** START **
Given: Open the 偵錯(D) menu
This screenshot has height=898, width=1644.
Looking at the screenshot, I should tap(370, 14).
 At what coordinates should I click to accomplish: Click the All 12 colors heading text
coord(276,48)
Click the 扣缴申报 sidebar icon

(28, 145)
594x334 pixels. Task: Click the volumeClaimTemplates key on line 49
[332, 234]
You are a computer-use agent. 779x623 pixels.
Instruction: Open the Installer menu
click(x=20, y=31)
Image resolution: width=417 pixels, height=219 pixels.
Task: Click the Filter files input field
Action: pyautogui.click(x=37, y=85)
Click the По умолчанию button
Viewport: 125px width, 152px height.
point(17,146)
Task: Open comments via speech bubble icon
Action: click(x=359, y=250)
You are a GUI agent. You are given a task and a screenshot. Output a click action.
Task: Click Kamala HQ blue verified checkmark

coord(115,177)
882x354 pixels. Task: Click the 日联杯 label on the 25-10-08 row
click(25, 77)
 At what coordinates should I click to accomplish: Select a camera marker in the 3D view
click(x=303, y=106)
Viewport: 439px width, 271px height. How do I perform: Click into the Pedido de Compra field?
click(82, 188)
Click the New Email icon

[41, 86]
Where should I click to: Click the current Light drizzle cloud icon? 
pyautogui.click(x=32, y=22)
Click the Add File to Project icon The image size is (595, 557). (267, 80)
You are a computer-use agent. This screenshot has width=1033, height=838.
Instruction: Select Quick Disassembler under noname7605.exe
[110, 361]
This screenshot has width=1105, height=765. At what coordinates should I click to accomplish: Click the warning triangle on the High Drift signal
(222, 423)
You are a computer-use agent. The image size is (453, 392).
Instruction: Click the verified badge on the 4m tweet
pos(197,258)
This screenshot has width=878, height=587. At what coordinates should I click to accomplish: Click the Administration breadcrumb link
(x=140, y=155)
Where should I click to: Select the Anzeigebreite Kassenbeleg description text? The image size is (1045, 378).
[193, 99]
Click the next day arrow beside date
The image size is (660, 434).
** END **
Exercise description: Retype every one of the items above, keeping each line the same.

Solution below:
Given: Open the 偵錯(D) menu
This screenshot has height=898, width=1644.
Looking at the screenshot, I should tap(370, 14).
 At what coordinates should I click to accomplish: Click the All 12 colors heading text
coord(276,48)
Click the 扣缴申报 sidebar icon

(28, 145)
594x334 pixels. Task: Click the volumeClaimTemplates key on line 49
[332, 234]
You are a computer-use agent. 779x623 pixels.
Instruction: Open the Installer menu
click(x=20, y=31)
Image resolution: width=417 pixels, height=219 pixels.
Task: Click the Filter files input field
Action: pyautogui.click(x=37, y=85)
Click the По умолчанию button
Viewport: 125px width, 152px height.
point(17,146)
Task: Open comments via speech bubble icon
Action: click(x=359, y=250)
You are a GUI agent. You are given a task and a screenshot. Output a click action.
Task: Click Kamala HQ blue verified checkmark

coord(115,177)
882x354 pixels. Task: Click the 日联杯 label on the 25-10-08 row
click(25, 77)
 At what coordinates should I click to accomplish: Select a camera marker in the 3D view
click(x=303, y=106)
Viewport: 439px width, 271px height. How do I perform: Click into the Pedido de Compra field?
click(82, 188)
Click the New Email icon

[41, 86]
Where should I click to: Click the current Light drizzle cloud icon? 
pyautogui.click(x=32, y=22)
Click the Add File to Project icon The image size is (595, 557). (267, 80)
You are a computer-use agent. This screenshot has width=1033, height=838.
Instruction: Select Quick Disassembler under noname7605.exe
[110, 361]
This screenshot has width=1105, height=765. At what coordinates should I click to accomplish: Click the warning triangle on the High Drift signal
(222, 423)
You are a computer-use agent. The image size is (453, 392).
Instruction: Click the verified badge on the 4m tweet
pos(197,258)
This screenshot has width=878, height=587. At what coordinates should I click to accomplish: Click the Administration breadcrumb link
(x=140, y=155)
Where should I click to: Select the Anzeigebreite Kassenbeleg description text? The image size is (1045, 378).
[193, 99]
Click the next day arrow beside date
The image size is (660, 434).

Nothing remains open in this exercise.